L’intimité transpire à travers les plans resserrés, de la petite chambre de Benjamin (William Lebghil) jusqu’aux relations entre les étudiants. Intimité qui fait face à la grandeur des amphithéâtres, au bruit des étudiants, à la hauteur des piles de documents qui parait insurmontable. La petitesse du temps et la grandeur de ce qui l’occupe, la petitesse de la mémoire face à tout ce qu’elle va devoir intégrer.
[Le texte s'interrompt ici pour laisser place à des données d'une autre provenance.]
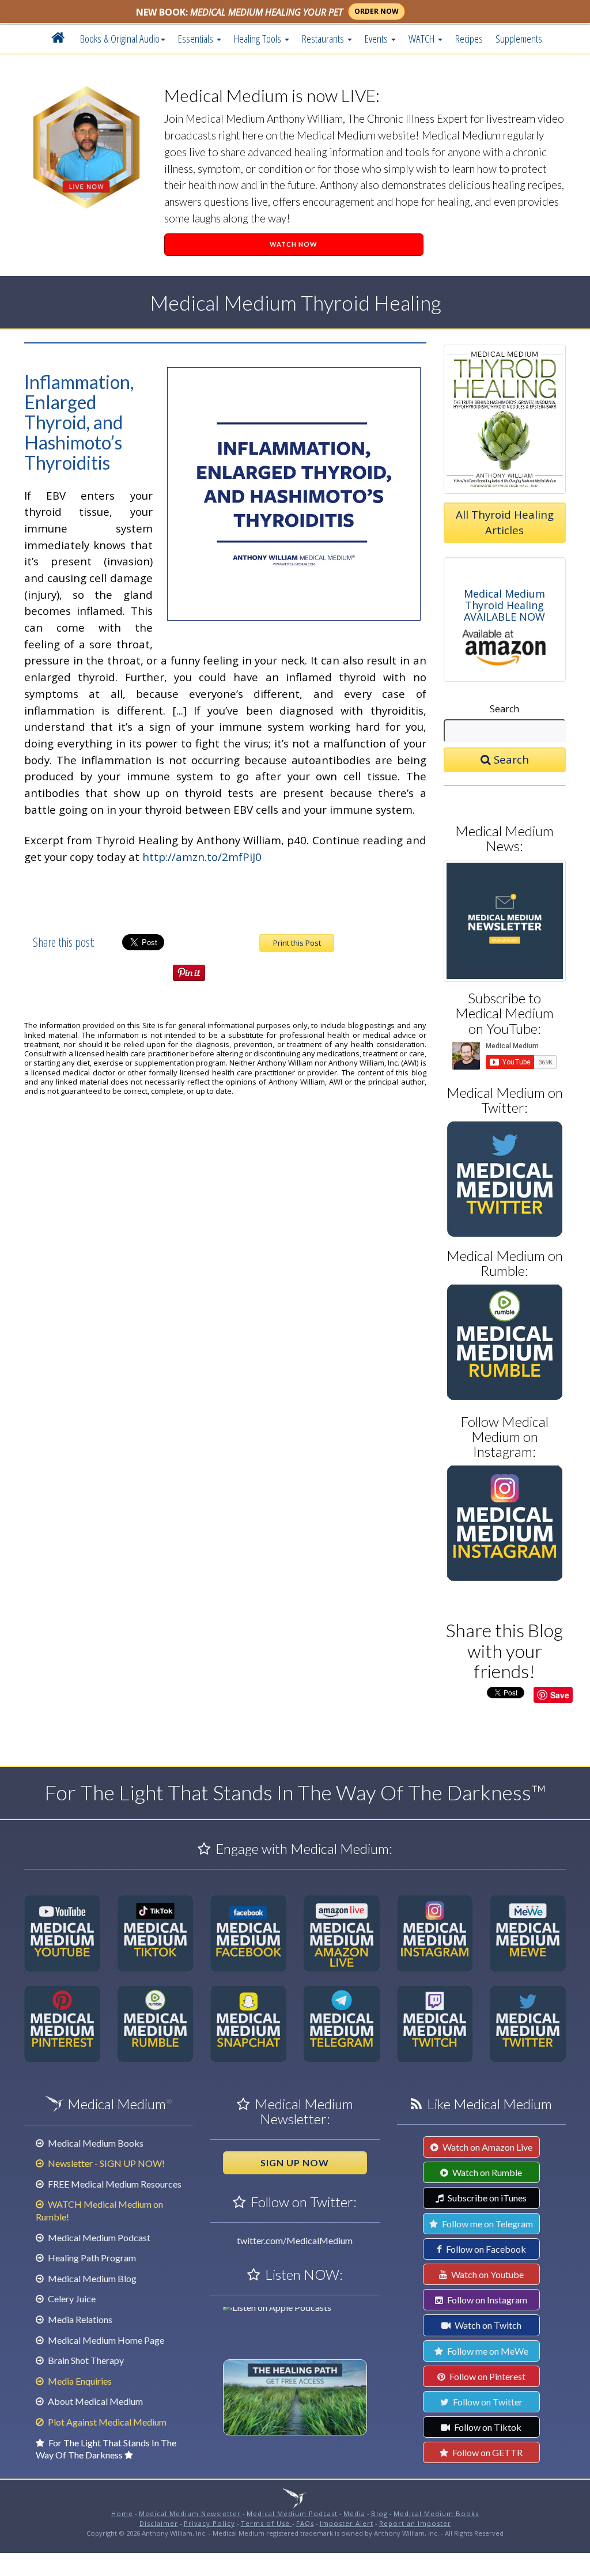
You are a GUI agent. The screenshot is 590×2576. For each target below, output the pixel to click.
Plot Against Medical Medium (106, 2421)
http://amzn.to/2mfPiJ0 (202, 856)
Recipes (469, 38)
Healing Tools (258, 38)
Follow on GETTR (487, 2452)
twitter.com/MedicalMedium (295, 2240)
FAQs (305, 2523)
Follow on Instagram (486, 2299)
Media (354, 2513)
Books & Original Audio (120, 38)
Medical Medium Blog (91, 2278)
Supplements (519, 38)
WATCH (423, 38)
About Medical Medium (94, 2401)
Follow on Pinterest (486, 2376)
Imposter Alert (346, 2523)
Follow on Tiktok (486, 2427)
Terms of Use (266, 2523)
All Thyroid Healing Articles (505, 522)
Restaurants (324, 38)
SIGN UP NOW (294, 2162)
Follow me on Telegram (486, 2223)
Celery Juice (71, 2298)
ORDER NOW (376, 11)
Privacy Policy (209, 2523)
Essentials (196, 38)
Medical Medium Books (94, 2142)
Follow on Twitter (487, 2401)
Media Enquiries (79, 2380)
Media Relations (79, 2319)
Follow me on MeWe (486, 2350)
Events (377, 38)
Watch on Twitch (487, 2325)
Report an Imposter (415, 2523)
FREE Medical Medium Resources (113, 2183)
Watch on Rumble (486, 2172)
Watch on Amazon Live (486, 2146)
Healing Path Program (91, 2257)
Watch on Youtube (486, 2274)
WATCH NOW (293, 244)
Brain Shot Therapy (85, 2360)
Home (122, 2513)
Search (504, 708)
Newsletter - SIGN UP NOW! (105, 2163)
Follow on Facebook (485, 2248)
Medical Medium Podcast (98, 2237)
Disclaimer (158, 2523)
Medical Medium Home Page (105, 2340)
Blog (379, 2513)
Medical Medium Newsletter (190, 2513)
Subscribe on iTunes (486, 2197)
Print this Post (297, 943)
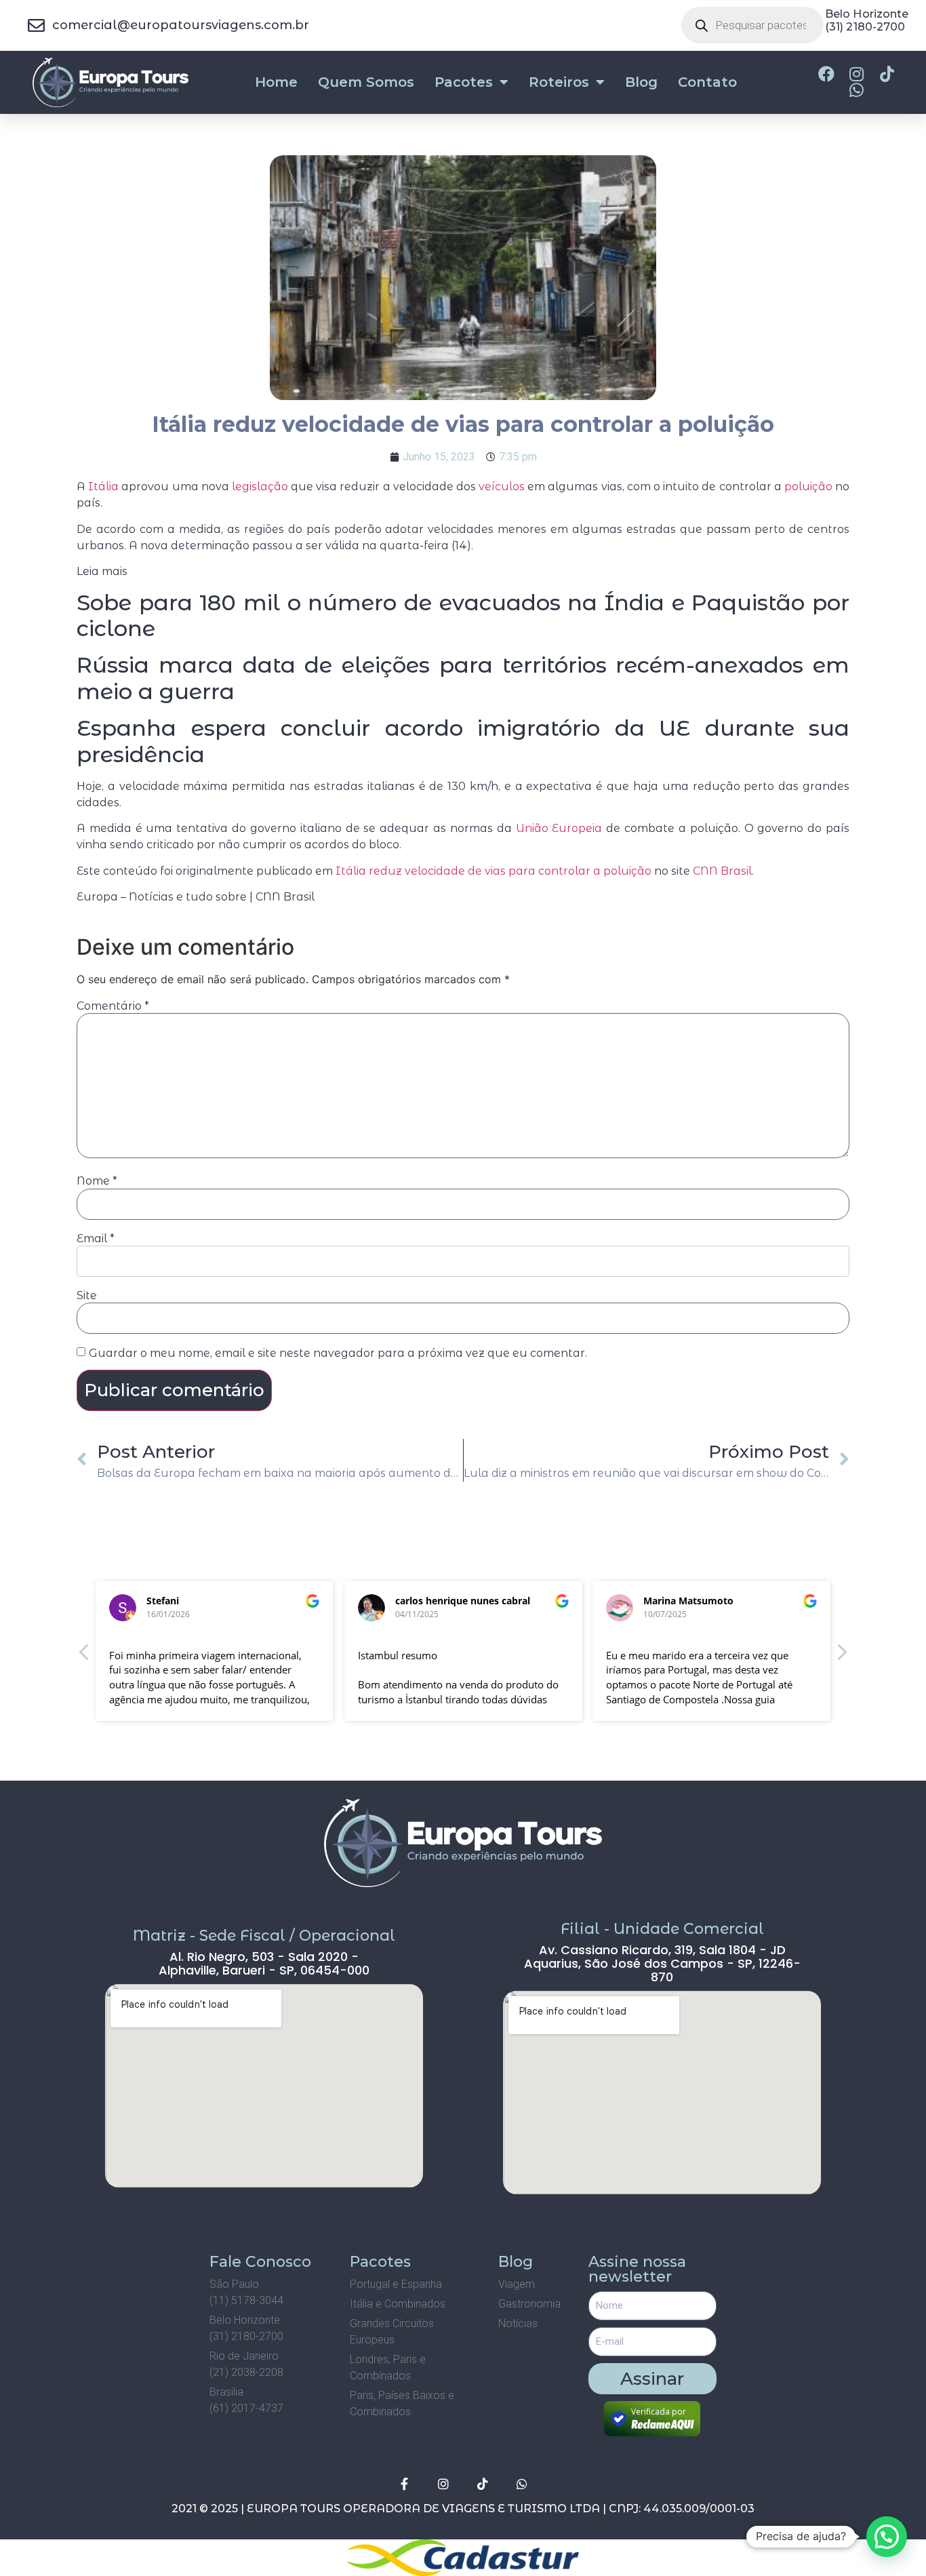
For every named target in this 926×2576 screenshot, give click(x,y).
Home (276, 82)
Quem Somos (366, 82)
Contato (707, 82)
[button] (841, 1655)
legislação (260, 486)
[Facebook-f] (404, 2484)
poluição (808, 486)
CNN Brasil (722, 871)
Les paradoxes entre petit et grand se multiplient. A l’instar de ce travelling avant sur Antoine (Vincent Lacoste) qui s’apprête à s’enfermer dans plus petit et plus grand que ce concours. Cela est par ailleurs un effet secondaire de cette année, abordé seulement au travers des images.

Le nombre de places est limité. Et la sélection de celui qui sera le plus machiavélique pour réussir pose la question de s’avoir jusqu’où aller en brisant l’humanité des étudiants pour qu’ils apprennent à réparer celle de leurs patients.

Un véritable questionnement politique et philosophique

La fin du film nous invite à comprendre que Première Année n’est pas seulement du cinéma. C’est également une part de vie, avec tout ce qu’elle comprend comme le rire, la tristesse, la simple existence. La simple existence qui encore s’oppose à la course que Benjamin et Antoine nous imposent. Au coeur de cette chambre d’étudiant, de ces amphithéâtres bondés, entre les tables de concours. Et d’autant plus dans cette cage d’escaliers, dans ce restaurant universitaire, dans la “BU” ou dans leurs cadres familiaux respectifs. La simplicité de la dernière note nous offre finalement à pousser une réflexion simple : pourquoi ce concours ?

Le film soulève en outre une question philosophique : qu’est ce que l’Homme sans l’autre ? Aristote nous répliquera que l’Homme est par nature un “animal politique” qui ne peut pas vivre seul. Cette relation humaine se tisse naturellement sous nos yeux entre Benjamin et Antoine. Elle n’est pourtant pas hors de danger et est, par ailleurs, fort probablement éphémère. En définitive, c’est une merveilleuse relation que noue ce “couple” qui ne passera pas ce concours seul. Ils se protègent, s’entraident, se motivent. Cette relation fait de plus remonter la barre de la compétition, impose un rythme de travail intense et régulier. Elle fait donc survivre ces deux jeunes hommes qui se trouvent au milieu du champ de bataille de leurs propres esprits et capacités.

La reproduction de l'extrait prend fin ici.